IRGC海軍の声明によれば、両船は「許可なく海峡を出ようとし、航行システムを改ざんしたほか、海上の安全を脅かした」とされています。そして、これを理由に両船を沿岸へ誘導し、積み荷と書類の検査を開始したと説明されました。乗組員の安全は公表時点で確認されていませんが、過去の同種事件ではいずれも無事が確認されており、今回も同じパターンをたどる可能性が高いと見られています。
注目すべきは、IRGCが拿捕の根拠として挙げた「航行システムの改ざん」という表現です。これは、船舶自動識別装置(AIS)の信号を切る、あるいは誤った位置情報を送信するといった行為を指すとみられます。米国の海上封鎖を回避するためにAISを切る船舶が増えていると指摘されており、IRGCはそれを逆手に取って「海峡の規則違反」として摘発した形です。
また、拿捕された場所はホルムズ海峡の中央部、イラン領海の近接水域とされています。ホルムズ海峡は最狭部がわずか33キロメートル。イラン領海とオマーン領海が向かい合う地点では、国際海峡としての通航権と領海主権が緊張をはらんで共存しています。IRGCはそのグレーゾーンを突き、「沿岸へ誘導した」と既成事実を作ったのです。
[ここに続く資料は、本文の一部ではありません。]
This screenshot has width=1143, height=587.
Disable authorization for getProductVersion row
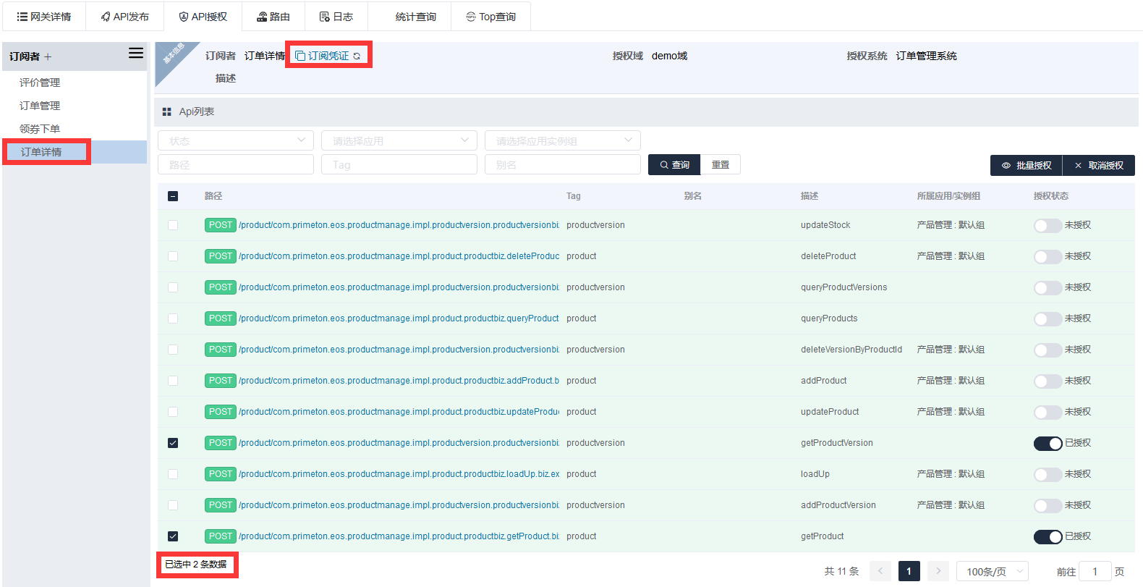tap(1047, 444)
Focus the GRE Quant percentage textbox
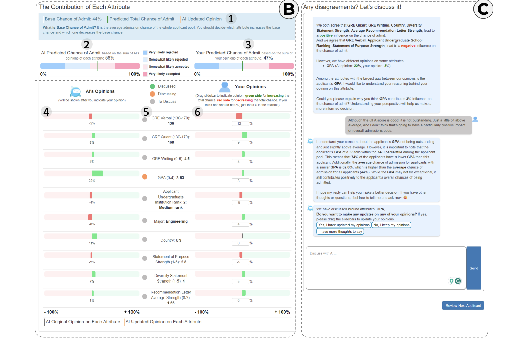 pyautogui.click(x=240, y=142)
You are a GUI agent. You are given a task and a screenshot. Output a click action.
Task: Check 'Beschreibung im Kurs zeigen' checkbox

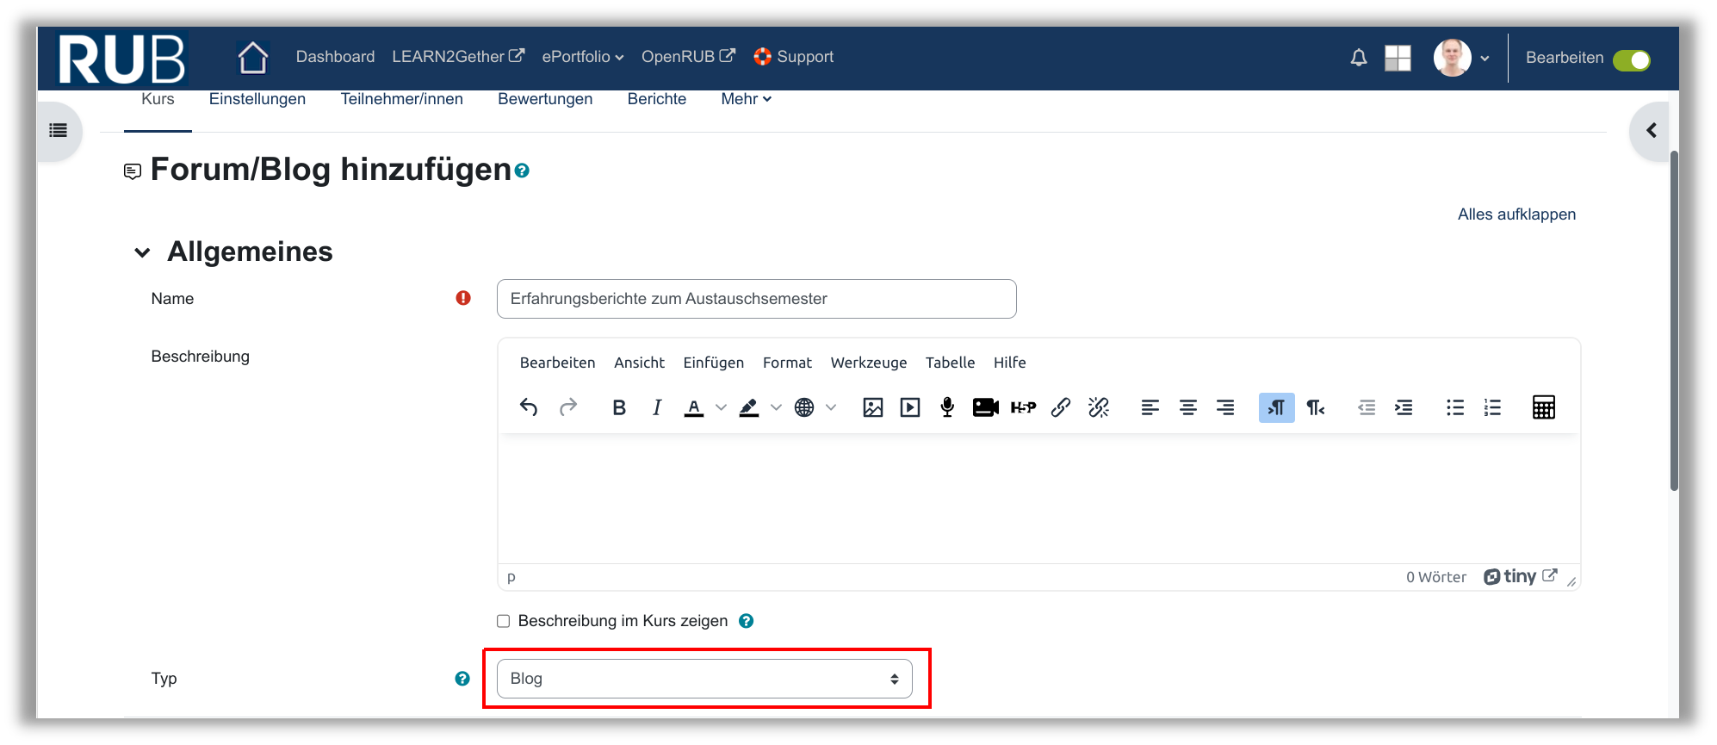(x=504, y=621)
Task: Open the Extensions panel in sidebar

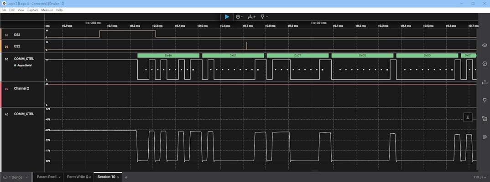Action: [485, 118]
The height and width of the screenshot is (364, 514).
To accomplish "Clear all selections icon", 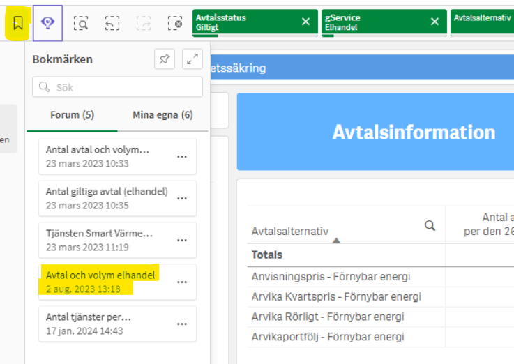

拿捕直後、IRGCは「ホルムズ海峡における規定の執行を妨げる行為に対しては、断固とした措置を講じる」と付け加えました。これは単なる警告ではありません。「海峡の主権者はイランである」という明確なメッセージです。国際社会に向けた示威であると同時に、米国との交渉における切り札を確保する動きでもあります。
2. 「米封鎖続く限り、開放はない」 発言が意味する二つのメッセージ
IRGCの発言「アメリカが海上封鎖を解除しない限り、船舶を開放することはない」は、一見すると単純な報復声明に見えます。しかし、その言葉の奥には、二つの戦略的メッセージが埋め込まれています。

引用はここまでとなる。